Quello che aveva scritto Colin Johnson su EETimes lo scorso novembre si è effettivamente avverato: Intel realizzerà chip custom, al fine di garantire un'offerta più vicina alle esigenze dei propri clienti si spicco. Tra questi non possiamo non citare Google, la quale è certamente il cliente più importante, garantendo tra il 15 e il 20% del fatturato della divisione Server di Intel. Evidentemente i primi prototipi basati su architettura Power non sono andati giù alla dirigenza della casa di Santa Clara. Non si tratterà neppure di falsi custom come quelli venduti fino ad ora: "Intel has built custom chips for customers before. Last year it delivered about 15 unique designs, including processors for Facebook and eBay. But they involved relatively minor changes, such as disabling cores and adding extra I/O ports".

 

 

Per il momento il primo prototipo è una sorta di Frankenchip, non di un vero e proprio chip Custom come può essere l'APU della XB1 o della PS4. Al GigaOm Structure di San Francisco, Intel ha presentato un chip ibrido, in quanto nello stesso Package trovano posto uno Xeon E5 ed un FPGA, probabilmente di Altera.
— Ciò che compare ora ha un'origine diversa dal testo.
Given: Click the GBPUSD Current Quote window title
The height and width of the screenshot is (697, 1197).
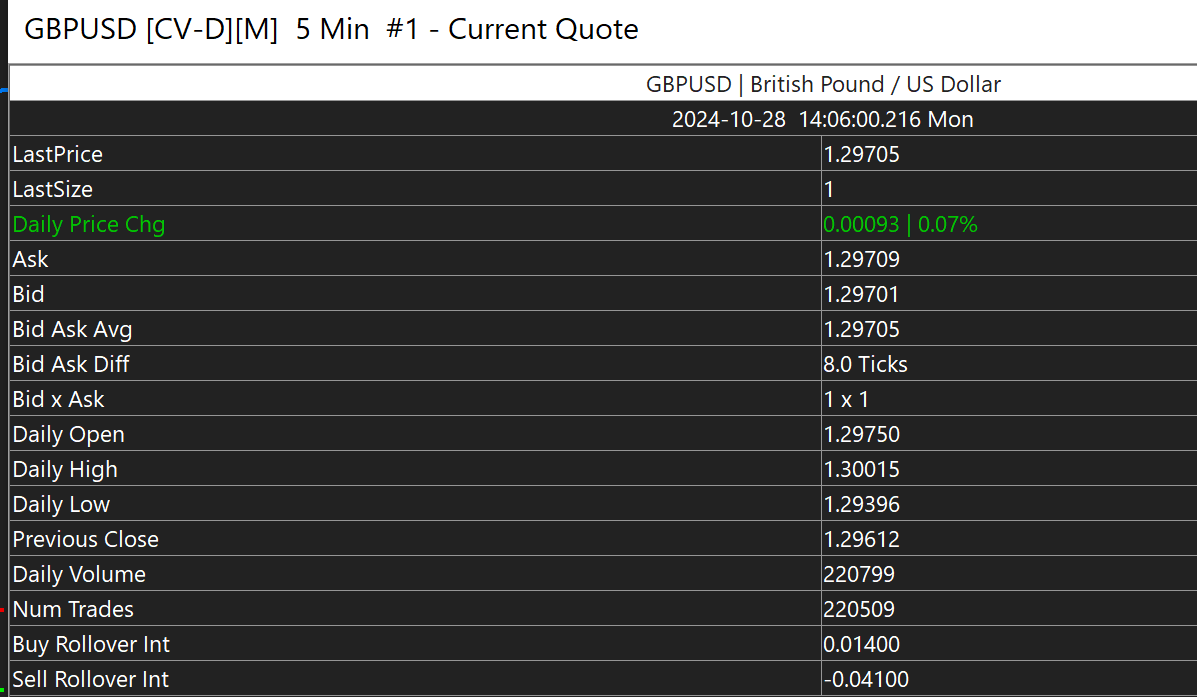Looking at the screenshot, I should point(331,30).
Questo chip sarà dedicato principalmente ai detentori di grandi Data Center (proprio come Google), come ha spiegato Diane Bryant, General Manager presso Intel del Data Center Group: “That allows end users that have applications that can benefit from acceleration to load their IP and accelerate that algorithm on that FPGA as an offload. The FPGA has direct access to the Xeon cache hierachy and system memory”.
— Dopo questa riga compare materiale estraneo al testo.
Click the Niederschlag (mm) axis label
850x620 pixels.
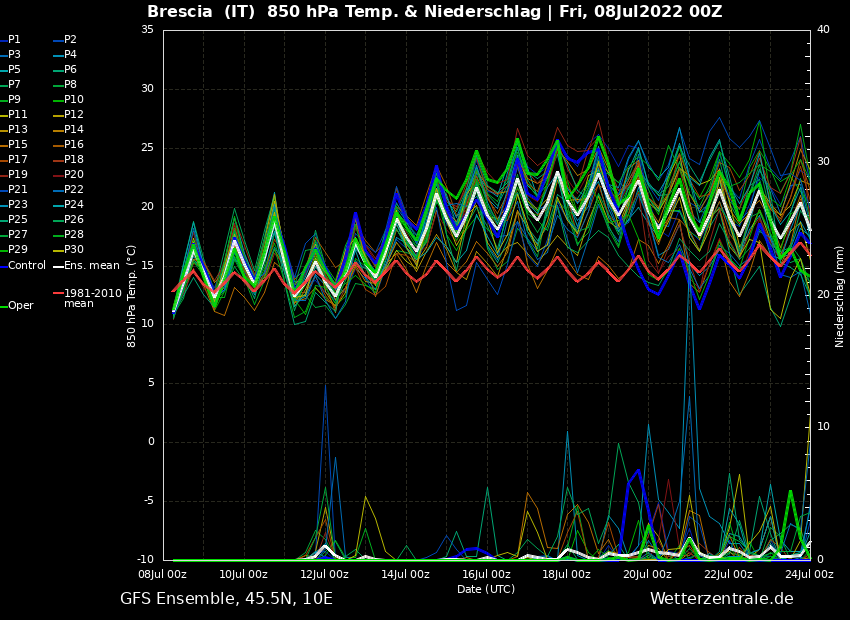click(840, 296)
Secondo la stessa Intel, un FPGA può essere fino a 10 volte più veloce di una CPU general purpose in certi Task specifici, e grazie all'utilizzo del bus QPI questo vantaggio andrebbe moltiplicato ulteriormente per due!
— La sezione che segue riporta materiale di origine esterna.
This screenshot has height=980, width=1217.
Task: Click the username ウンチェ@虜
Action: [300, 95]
Questa soluzione, sebbene non sia elegante, è decisamente razionale e pragmatica, come spiega Jack Clark di The Register: “There's evidence the company may be right. Earlier this week Microsoft announced a scheme named "Catapult". With this system, the company added FPGAs to over 1,600 servers used by its Bing search engine and, in doing so, had almost doubled throughput while only increasing power consumption by ten per cent.
Microsoft slotted these FPGAs in via the PCIe slot because it didn't want to sacrifice one of its sockets for an FPGA instead of a Xeon. With Intel's new product, maybe Microsoft won't have to make such a sacrifice”.

La notizia, in ultimo, spiega perché Altera sia rimasta con i 14nm di Intel nonostante i vari problemi nella produzione. Legandosi alla casa di Santa Clara, la quale possiede il 98% del mercato Server, Altera ha ora accesso ad un mercato molto più vasto di quello dell'eterna rivale Xilinx, quest'ultima produttrice di FPGA più prestanti.